Lines with the word "Tracking" in them must be copied from the records below.

[Collection entries]
────
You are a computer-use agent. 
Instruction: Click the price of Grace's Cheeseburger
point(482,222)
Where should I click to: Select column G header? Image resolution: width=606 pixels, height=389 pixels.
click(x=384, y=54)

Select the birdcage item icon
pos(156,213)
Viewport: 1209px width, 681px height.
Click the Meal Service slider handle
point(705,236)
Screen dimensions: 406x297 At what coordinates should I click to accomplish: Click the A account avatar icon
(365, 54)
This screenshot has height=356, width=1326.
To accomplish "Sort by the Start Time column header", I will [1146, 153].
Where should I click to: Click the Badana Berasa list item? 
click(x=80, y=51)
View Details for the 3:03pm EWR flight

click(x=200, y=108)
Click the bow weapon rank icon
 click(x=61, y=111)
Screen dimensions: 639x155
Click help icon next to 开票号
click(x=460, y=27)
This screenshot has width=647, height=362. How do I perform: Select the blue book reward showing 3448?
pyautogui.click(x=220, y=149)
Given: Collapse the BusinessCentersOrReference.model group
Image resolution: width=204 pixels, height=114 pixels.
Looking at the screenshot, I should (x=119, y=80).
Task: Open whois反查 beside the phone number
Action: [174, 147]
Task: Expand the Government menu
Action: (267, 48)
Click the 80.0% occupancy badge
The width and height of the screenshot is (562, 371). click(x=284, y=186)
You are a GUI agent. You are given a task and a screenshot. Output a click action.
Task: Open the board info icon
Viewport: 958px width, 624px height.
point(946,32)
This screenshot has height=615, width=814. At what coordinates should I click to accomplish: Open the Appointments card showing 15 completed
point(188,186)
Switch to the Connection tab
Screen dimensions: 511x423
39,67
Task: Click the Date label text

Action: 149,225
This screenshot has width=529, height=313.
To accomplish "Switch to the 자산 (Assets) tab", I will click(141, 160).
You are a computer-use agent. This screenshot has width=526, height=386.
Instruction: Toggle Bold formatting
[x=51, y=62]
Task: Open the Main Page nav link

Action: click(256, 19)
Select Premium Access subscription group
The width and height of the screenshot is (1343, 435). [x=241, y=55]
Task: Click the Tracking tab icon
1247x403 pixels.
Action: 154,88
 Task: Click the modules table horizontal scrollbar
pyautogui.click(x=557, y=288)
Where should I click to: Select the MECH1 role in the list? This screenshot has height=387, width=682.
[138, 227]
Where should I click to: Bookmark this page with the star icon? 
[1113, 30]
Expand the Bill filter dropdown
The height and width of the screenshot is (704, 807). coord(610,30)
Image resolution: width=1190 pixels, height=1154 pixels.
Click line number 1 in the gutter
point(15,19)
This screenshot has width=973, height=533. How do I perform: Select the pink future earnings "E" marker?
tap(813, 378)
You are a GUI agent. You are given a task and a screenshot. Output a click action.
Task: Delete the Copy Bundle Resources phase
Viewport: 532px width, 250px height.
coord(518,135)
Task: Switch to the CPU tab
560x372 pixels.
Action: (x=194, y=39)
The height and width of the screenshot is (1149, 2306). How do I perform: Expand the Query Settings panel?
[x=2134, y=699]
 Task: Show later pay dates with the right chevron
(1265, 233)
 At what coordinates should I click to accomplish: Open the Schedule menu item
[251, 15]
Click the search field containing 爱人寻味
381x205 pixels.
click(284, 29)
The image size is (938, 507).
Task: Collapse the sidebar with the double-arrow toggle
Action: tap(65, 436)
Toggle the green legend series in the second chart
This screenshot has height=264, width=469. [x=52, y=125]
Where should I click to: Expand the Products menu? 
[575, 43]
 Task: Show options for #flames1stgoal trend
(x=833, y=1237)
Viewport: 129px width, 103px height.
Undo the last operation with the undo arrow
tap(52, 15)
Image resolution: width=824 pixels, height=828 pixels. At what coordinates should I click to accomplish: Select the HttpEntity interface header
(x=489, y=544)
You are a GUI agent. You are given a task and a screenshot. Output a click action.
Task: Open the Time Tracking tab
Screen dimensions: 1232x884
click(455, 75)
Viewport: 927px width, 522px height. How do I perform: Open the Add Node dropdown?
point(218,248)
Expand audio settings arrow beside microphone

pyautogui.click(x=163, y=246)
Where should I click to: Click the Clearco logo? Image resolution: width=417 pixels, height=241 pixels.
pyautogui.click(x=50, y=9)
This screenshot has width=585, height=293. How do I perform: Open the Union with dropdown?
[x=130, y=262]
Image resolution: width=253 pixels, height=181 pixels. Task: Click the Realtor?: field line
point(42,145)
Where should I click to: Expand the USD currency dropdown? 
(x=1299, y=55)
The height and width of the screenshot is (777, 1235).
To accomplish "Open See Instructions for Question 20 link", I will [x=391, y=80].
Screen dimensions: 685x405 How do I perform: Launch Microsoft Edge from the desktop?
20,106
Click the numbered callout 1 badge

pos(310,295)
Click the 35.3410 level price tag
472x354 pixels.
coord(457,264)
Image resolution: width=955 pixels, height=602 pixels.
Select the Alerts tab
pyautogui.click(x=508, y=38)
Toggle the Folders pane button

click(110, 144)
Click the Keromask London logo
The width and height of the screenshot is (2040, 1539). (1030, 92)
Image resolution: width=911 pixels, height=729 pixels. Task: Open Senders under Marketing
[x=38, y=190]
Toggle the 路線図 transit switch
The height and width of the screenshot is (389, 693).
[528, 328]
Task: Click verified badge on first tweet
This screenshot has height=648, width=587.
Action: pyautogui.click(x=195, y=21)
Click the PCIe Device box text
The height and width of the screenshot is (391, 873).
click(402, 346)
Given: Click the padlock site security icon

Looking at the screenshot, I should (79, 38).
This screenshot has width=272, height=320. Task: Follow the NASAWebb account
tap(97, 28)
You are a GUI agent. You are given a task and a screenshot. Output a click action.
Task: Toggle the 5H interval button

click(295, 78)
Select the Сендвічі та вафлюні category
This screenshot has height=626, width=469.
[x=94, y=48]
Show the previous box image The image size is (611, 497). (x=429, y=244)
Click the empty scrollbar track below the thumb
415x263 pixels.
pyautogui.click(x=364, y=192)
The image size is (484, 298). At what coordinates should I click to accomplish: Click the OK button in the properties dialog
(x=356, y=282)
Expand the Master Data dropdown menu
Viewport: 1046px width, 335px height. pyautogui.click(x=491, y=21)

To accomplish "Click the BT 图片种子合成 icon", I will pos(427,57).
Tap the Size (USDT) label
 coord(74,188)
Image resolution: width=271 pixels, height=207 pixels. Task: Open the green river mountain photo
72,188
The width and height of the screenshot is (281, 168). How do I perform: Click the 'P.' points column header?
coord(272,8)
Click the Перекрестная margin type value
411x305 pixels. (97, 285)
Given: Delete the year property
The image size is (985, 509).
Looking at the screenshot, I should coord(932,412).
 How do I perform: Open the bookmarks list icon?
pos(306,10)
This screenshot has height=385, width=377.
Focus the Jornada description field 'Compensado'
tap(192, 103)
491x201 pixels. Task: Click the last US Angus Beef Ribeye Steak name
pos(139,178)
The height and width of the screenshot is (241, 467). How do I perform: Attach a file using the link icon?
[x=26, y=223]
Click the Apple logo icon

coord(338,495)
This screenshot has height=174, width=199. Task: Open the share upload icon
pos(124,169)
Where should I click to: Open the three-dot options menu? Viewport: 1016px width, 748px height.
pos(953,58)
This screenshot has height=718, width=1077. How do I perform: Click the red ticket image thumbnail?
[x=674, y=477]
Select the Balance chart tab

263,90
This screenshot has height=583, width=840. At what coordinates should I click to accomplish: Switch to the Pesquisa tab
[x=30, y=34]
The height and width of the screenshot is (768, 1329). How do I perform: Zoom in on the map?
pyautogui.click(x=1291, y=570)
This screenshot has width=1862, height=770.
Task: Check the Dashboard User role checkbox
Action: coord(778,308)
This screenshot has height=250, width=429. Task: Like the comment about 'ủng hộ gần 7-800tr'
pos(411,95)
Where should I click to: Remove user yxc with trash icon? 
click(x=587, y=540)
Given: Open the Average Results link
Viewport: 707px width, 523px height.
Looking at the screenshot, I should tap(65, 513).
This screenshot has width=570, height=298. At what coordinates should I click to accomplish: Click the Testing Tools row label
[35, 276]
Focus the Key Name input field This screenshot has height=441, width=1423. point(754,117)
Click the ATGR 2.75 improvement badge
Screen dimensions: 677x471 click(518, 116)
────
ANSWER TO THE EXERCISE:
Task: Click the Tracking tab icon
Task: Open the Time Tracking tab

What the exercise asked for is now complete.